Task to complete — Where the listing below has a line with "Gedenktafelkommission (660, 1430)", write out exactly that line and every line after it, stopping after the line with "Impressum (130, 2108)".

Material supplied —
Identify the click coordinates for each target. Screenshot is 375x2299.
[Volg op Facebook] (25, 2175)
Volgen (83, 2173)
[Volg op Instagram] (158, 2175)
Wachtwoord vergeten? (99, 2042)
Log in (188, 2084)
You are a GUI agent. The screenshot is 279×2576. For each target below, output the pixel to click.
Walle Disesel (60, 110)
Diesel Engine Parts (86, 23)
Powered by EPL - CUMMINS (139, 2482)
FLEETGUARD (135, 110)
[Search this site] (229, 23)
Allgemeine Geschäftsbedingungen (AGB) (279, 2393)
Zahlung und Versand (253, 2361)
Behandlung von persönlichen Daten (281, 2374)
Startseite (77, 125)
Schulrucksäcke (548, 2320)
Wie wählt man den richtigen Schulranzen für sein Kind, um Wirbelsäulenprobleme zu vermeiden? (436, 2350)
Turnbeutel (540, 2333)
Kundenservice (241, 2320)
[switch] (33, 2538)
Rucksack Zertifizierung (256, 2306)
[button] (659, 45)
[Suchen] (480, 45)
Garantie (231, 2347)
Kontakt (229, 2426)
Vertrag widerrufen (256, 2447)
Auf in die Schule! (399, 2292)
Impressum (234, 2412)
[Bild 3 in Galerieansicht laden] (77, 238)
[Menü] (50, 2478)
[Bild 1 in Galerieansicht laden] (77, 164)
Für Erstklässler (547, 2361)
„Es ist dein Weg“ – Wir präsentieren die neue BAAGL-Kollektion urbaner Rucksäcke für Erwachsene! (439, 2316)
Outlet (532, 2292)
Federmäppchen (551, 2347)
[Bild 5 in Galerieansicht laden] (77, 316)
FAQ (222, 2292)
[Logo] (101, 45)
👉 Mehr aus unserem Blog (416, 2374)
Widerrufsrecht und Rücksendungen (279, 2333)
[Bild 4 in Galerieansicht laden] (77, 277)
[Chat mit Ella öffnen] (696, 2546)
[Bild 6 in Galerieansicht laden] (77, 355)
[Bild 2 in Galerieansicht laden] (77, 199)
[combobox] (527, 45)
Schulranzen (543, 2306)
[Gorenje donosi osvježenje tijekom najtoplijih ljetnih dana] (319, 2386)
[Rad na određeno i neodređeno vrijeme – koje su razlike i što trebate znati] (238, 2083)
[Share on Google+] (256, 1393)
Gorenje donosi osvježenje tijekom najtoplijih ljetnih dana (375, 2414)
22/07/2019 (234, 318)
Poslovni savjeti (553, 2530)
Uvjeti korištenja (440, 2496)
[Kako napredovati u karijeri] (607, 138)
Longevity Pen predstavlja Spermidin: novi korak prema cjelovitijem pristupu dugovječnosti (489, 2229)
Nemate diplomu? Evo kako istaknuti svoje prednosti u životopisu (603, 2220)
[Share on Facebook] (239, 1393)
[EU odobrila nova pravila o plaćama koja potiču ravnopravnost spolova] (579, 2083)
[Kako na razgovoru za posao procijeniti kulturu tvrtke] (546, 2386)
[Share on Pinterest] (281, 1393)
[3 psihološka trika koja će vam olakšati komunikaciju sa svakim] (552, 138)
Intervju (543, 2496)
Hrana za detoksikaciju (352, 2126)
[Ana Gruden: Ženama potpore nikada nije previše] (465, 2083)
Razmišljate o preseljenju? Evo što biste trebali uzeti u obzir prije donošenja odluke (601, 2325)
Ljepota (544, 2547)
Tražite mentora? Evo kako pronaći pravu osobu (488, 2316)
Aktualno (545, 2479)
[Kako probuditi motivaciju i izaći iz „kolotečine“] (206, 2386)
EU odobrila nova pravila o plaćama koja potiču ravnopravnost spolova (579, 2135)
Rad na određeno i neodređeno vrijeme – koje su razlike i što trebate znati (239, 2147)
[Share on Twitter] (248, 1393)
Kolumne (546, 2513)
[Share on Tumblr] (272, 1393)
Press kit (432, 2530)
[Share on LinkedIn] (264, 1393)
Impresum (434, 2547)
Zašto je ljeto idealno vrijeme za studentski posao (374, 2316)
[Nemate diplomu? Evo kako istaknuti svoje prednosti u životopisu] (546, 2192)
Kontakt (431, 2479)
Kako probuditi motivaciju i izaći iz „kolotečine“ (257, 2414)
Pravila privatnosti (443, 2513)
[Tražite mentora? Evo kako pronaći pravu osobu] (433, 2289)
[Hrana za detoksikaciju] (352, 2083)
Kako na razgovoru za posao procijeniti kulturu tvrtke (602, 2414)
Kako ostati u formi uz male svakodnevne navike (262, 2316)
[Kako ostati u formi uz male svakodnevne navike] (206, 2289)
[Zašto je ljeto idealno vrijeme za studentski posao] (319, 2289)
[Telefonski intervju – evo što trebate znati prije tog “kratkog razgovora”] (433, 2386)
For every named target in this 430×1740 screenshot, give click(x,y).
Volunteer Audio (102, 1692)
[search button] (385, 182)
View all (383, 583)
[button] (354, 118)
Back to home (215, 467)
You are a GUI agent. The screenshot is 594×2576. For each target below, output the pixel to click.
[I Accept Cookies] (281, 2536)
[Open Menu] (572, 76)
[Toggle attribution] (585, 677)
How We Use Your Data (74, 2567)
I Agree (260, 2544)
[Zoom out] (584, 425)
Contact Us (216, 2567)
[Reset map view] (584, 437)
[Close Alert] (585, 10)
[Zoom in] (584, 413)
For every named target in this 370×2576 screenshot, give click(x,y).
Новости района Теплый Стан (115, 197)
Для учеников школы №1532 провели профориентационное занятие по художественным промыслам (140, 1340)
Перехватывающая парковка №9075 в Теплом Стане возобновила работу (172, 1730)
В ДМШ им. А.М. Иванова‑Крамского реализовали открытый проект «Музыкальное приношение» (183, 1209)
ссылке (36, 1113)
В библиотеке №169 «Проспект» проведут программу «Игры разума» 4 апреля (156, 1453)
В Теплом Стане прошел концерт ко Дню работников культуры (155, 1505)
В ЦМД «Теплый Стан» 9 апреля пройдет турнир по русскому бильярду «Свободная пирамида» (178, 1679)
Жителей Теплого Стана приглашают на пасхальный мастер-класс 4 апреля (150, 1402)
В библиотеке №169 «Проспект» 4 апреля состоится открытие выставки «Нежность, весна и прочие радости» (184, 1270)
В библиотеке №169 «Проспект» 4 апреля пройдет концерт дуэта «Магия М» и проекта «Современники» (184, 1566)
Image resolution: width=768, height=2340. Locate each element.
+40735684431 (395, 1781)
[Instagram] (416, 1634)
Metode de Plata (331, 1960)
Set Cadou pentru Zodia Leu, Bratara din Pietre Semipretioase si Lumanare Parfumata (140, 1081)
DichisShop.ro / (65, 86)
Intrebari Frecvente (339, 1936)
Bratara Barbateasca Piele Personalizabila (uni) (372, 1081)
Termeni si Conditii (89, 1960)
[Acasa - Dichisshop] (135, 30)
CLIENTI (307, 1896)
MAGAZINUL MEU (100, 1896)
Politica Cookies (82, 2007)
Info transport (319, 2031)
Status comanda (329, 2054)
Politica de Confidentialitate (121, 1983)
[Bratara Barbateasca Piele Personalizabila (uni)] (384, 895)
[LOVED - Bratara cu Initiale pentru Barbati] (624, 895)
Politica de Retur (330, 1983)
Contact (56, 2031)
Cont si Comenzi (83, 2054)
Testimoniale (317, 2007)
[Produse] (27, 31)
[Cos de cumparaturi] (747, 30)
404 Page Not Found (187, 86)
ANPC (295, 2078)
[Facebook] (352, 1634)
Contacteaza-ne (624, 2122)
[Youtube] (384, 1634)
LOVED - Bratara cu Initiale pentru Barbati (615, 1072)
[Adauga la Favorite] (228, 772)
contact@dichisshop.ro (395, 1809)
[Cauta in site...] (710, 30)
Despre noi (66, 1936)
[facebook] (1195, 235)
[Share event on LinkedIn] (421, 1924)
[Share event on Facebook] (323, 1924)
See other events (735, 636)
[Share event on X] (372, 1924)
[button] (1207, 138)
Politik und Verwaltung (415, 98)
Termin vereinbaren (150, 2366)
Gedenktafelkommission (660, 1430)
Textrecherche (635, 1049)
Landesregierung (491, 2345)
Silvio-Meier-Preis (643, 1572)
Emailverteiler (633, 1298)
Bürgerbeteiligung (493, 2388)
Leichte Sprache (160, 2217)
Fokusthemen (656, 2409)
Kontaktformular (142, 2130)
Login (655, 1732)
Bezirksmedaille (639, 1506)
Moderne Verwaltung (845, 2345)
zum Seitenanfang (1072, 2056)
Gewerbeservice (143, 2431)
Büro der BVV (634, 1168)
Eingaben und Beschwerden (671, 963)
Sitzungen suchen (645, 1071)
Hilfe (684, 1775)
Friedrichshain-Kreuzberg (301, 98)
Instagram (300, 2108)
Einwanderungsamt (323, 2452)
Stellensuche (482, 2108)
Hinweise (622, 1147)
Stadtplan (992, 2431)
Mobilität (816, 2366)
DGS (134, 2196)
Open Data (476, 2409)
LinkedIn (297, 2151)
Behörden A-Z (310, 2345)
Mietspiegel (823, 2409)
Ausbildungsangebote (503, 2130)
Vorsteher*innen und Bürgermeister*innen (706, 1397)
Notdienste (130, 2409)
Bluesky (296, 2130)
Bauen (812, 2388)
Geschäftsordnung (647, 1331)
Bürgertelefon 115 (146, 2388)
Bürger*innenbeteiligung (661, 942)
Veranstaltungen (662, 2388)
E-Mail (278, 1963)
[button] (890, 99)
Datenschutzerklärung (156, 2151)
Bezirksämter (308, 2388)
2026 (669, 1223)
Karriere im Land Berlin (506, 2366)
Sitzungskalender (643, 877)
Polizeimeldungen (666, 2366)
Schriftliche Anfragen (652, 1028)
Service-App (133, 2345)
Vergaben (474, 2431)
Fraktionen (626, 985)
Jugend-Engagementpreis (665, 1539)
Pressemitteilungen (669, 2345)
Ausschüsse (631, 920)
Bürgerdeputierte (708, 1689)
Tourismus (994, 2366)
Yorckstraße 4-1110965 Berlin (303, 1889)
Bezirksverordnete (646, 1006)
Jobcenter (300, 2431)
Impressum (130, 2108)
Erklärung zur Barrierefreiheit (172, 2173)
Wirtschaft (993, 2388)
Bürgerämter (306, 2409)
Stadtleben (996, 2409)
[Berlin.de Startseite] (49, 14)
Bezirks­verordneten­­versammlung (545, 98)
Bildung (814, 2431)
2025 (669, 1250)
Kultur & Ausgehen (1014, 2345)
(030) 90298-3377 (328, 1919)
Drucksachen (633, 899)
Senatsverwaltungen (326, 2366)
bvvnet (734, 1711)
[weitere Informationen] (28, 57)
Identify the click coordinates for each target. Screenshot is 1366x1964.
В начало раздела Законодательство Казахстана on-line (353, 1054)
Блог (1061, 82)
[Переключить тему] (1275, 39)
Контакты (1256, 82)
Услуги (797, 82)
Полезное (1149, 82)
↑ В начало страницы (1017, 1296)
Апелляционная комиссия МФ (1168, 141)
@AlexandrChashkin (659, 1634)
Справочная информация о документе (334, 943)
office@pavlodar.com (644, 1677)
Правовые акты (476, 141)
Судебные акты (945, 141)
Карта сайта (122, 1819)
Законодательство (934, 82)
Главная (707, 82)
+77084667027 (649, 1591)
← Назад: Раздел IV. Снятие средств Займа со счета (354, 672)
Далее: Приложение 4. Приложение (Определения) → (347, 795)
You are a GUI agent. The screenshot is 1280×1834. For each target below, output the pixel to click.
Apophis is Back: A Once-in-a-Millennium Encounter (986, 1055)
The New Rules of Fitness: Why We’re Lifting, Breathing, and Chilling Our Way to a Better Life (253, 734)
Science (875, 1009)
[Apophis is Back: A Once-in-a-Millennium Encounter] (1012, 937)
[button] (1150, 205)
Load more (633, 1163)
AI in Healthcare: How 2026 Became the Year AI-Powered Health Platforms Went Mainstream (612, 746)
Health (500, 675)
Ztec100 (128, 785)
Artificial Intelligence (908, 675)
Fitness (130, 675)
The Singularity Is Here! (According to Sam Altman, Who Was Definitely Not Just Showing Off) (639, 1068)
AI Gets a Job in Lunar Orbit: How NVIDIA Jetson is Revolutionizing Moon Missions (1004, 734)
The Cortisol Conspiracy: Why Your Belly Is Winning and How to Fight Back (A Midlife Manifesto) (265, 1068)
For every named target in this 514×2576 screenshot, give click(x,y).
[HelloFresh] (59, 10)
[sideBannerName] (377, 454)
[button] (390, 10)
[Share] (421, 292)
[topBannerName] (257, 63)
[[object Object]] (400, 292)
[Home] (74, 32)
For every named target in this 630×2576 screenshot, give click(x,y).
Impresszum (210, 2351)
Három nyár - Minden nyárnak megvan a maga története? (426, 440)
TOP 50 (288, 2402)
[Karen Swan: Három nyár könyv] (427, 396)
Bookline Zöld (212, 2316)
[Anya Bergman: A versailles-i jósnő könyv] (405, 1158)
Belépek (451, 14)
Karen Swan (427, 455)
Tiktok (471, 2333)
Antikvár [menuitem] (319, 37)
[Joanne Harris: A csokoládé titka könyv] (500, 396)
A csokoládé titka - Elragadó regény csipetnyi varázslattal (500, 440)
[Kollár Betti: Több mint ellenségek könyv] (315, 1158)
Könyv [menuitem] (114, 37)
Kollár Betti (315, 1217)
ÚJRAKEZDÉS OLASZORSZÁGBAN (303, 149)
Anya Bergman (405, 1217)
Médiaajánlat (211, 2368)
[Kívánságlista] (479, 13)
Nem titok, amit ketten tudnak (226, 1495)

Exercise response —
Gedenktafelkommission (660, 1430)
Textrecherche (635, 1049)
Landesregierung (491, 2345)
Silvio-Meier-Preis (643, 1572)
Emailverteiler (633, 1298)
Bürgerbeteiligung (493, 2388)
Leichte Sprache (160, 2217)
Fokusthemen (656, 2409)
Kontaktformular (142, 2130)
Login (655, 1732)
Bezirksmedaille (639, 1506)
Moderne Verwaltung (845, 2345)
zum Seitenanfang (1072, 2056)
Gewerbeservice (143, 2431)
Büro der BVV (634, 1168)
Eingaben und Beschwerden (671, 963)
Sitzungen suchen (645, 1071)
Hilfe (684, 1775)
Friedrichshain-Kreuzberg (301, 98)
Instagram (300, 2108)
Einwanderungsamt (323, 2452)
Stellensuche (482, 2108)
Hinweise (622, 1147)
Stadtplan (992, 2431)
Mobilität (816, 2366)
DGS (134, 2196)
Open Data (476, 2409)
LinkedIn (297, 2151)
Behörden A-Z (310, 2345)
Mietspiegel (823, 2409)
Ausbildungsangebote (503, 2130)
Vorsteher*innen und Bürgermeister*innen (706, 1397)
Notdienste (130, 2409)
Bluesky (296, 2130)
Bauen (812, 2388)
Geschäftsordnung (647, 1331)
Bürgertelefon 115 (146, 2388)
Bürger*innenbeteiligung (661, 942)
Veranstaltungen (662, 2388)
E-Mail (278, 1963)
[button] (890, 99)
Datenschutzerklärung (156, 2151)
Bezirksämter (308, 2388)
2026 (669, 1223)
Karriere im Land Berlin (506, 2366)
Sitzungskalender (643, 877)
Polizeimeldungen (666, 2366)
Schriftliche Anfragen (652, 1028)
Service-App (133, 2345)
Vergaben (474, 2431)
Fraktionen (626, 985)
Jugend-Engagementpreis (665, 1539)
Pressemitteilungen (669, 2345)
Ausschüsse (631, 920)
Bürgerdeputierte (708, 1689)
Tourismus (994, 2366)
Yorckstraße 4-1110965 Berlin (303, 1889)
Bezirksverordnete (646, 1006)
Jobcenter (300, 2431)
Impressum (130, 2108)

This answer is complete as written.